Your response should be every line from the entries that includes the string "button".

# Available data
Segment Open
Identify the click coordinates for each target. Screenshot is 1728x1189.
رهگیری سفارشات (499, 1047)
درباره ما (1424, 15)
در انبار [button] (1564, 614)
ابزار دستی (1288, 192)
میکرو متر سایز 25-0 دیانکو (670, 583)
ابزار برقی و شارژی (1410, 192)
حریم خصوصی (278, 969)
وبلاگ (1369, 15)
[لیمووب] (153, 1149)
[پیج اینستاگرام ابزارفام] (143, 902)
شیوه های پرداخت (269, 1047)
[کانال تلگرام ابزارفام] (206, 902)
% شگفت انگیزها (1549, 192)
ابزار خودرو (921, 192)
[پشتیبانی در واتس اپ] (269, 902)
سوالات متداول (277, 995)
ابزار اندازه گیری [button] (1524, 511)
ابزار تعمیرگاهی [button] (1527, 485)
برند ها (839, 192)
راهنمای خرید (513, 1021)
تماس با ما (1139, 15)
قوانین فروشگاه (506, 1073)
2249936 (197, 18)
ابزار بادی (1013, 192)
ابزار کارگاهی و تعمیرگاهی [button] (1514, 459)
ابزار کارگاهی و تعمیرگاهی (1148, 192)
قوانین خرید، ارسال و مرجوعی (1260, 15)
Segment Closed
Segment Open
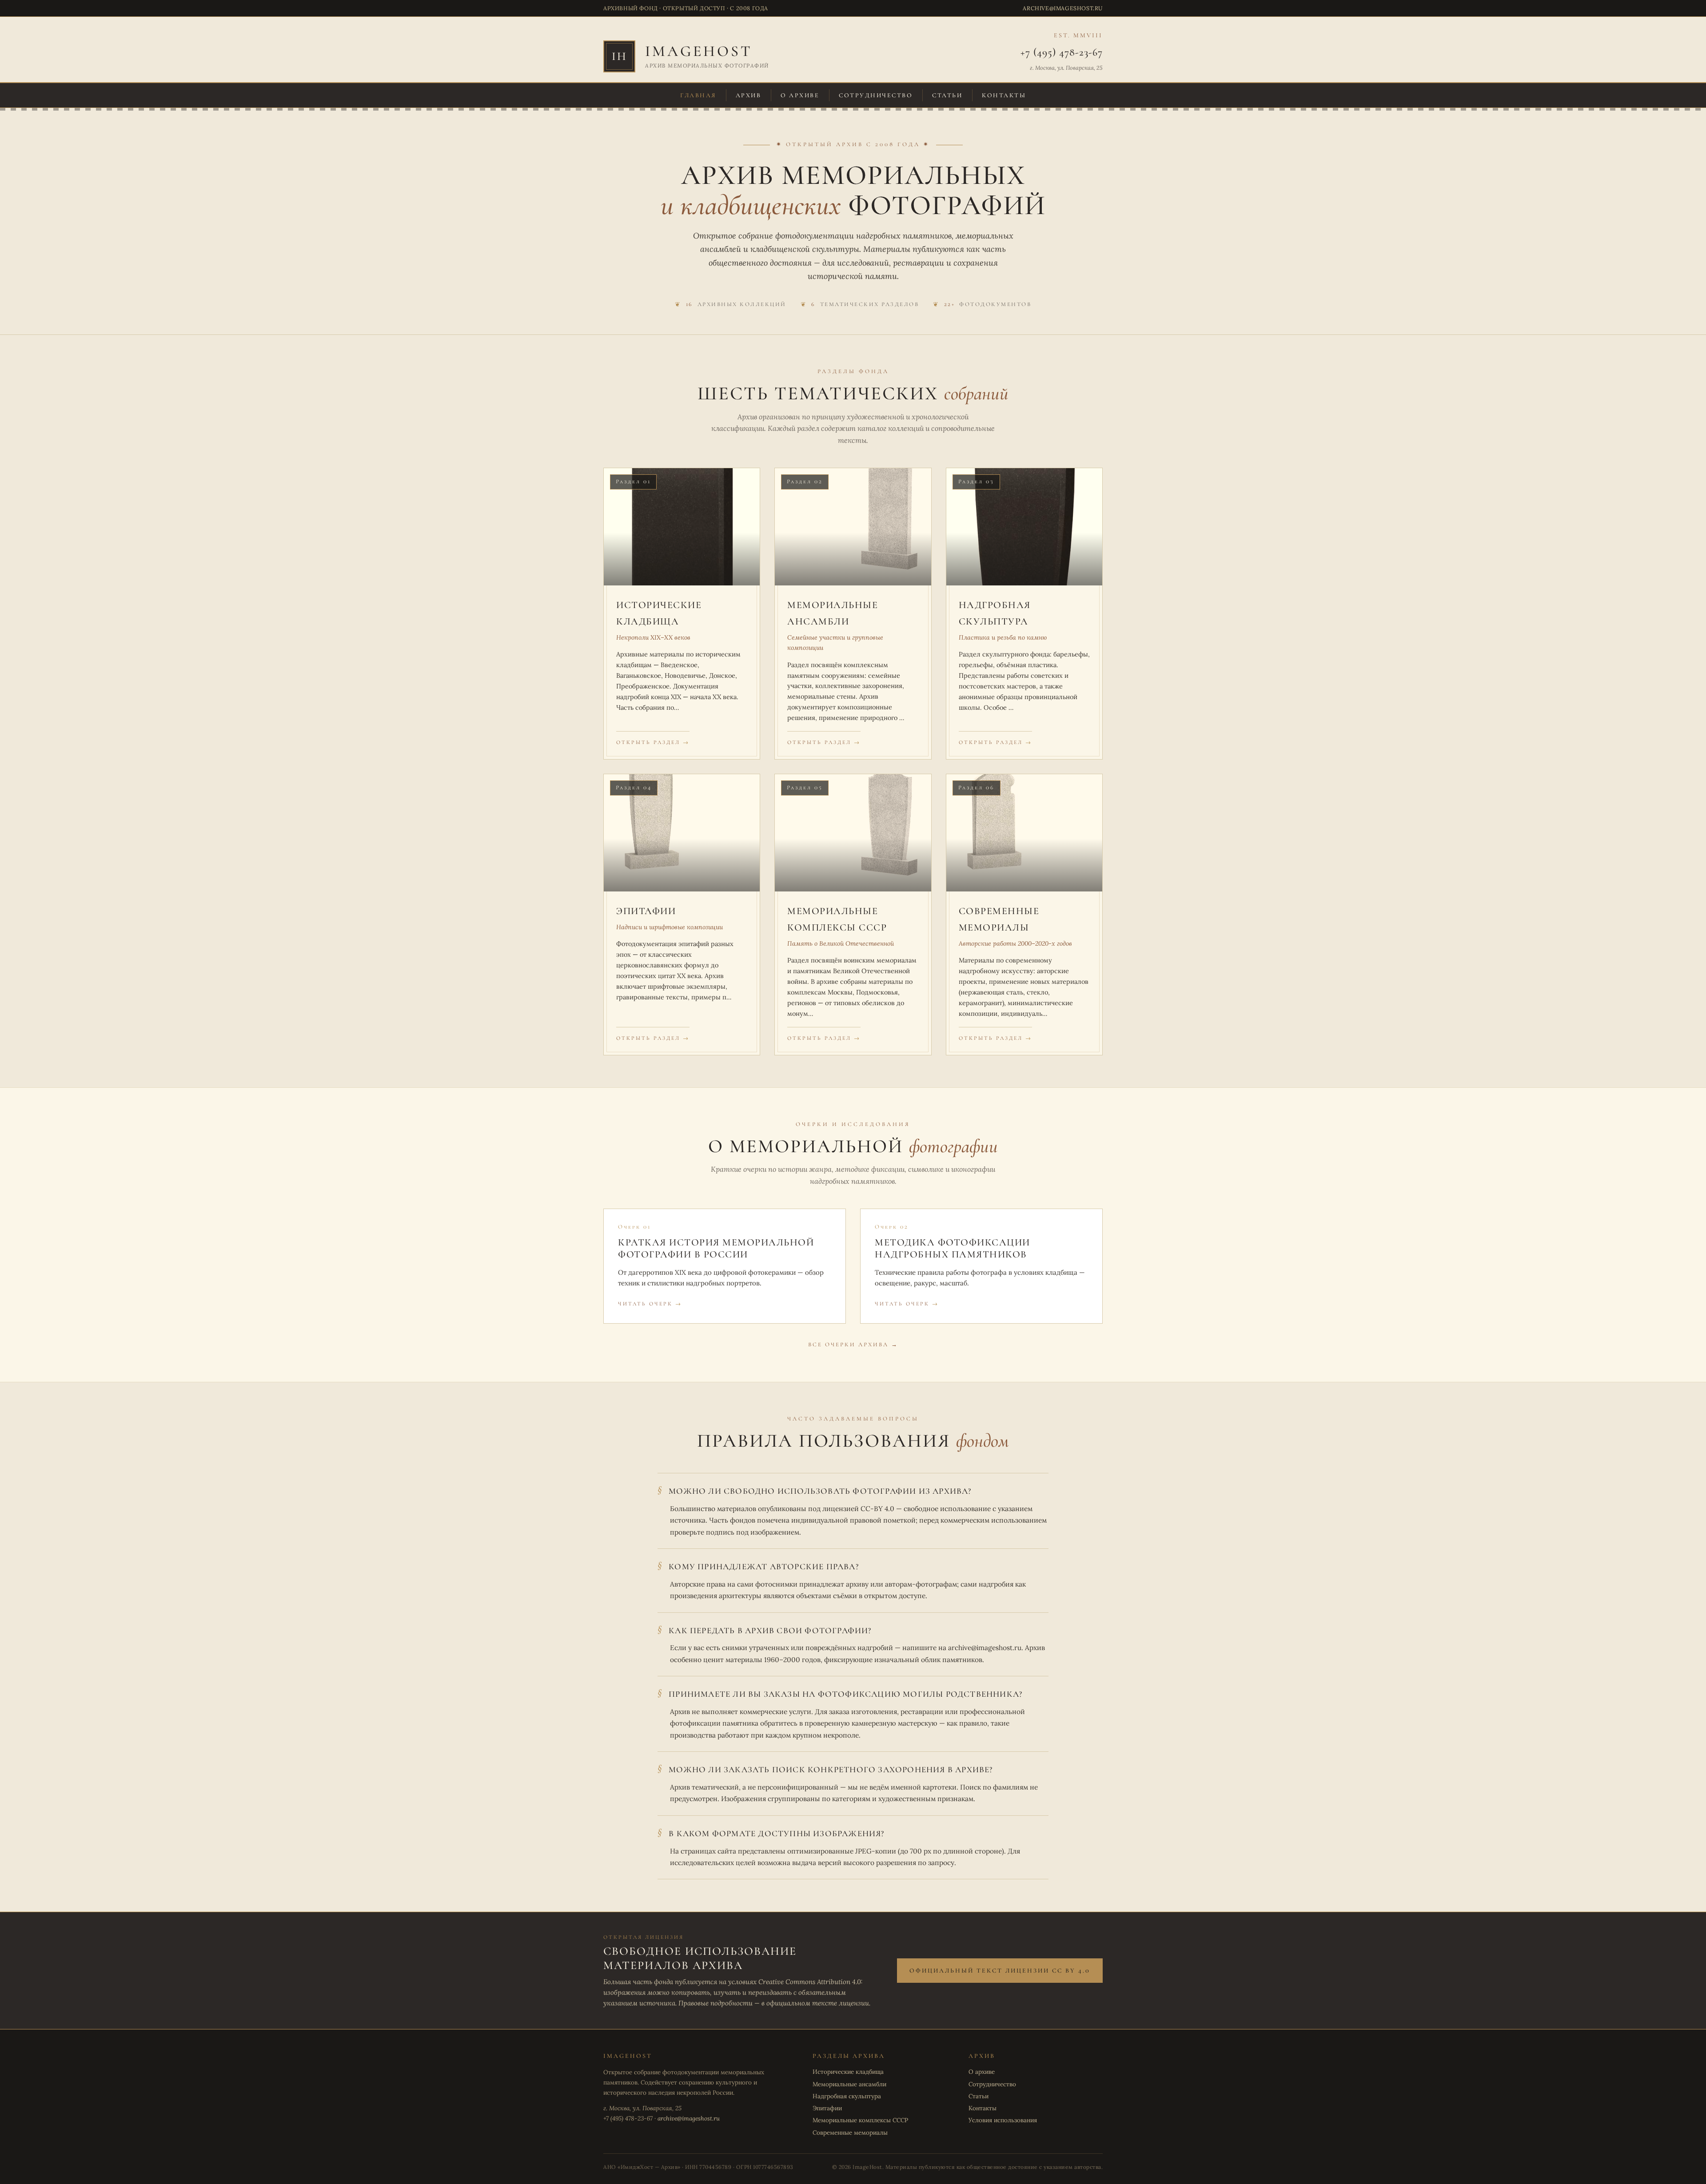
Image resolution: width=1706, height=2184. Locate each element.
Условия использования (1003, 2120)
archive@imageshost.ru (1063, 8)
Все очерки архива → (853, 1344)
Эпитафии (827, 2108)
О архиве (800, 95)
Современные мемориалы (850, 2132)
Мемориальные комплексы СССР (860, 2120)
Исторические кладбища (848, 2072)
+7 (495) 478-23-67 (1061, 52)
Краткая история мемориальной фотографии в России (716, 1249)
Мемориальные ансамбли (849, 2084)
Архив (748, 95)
Segment Closed
# Your solution
در انبار [button] (1564, 614)
ابزار اندازه گیری [button] (1524, 511)
ابزار تعمیرگاهی [button] (1527, 485)
ابزار کارگاهی و تعمیرگاهی [button] (1514, 459)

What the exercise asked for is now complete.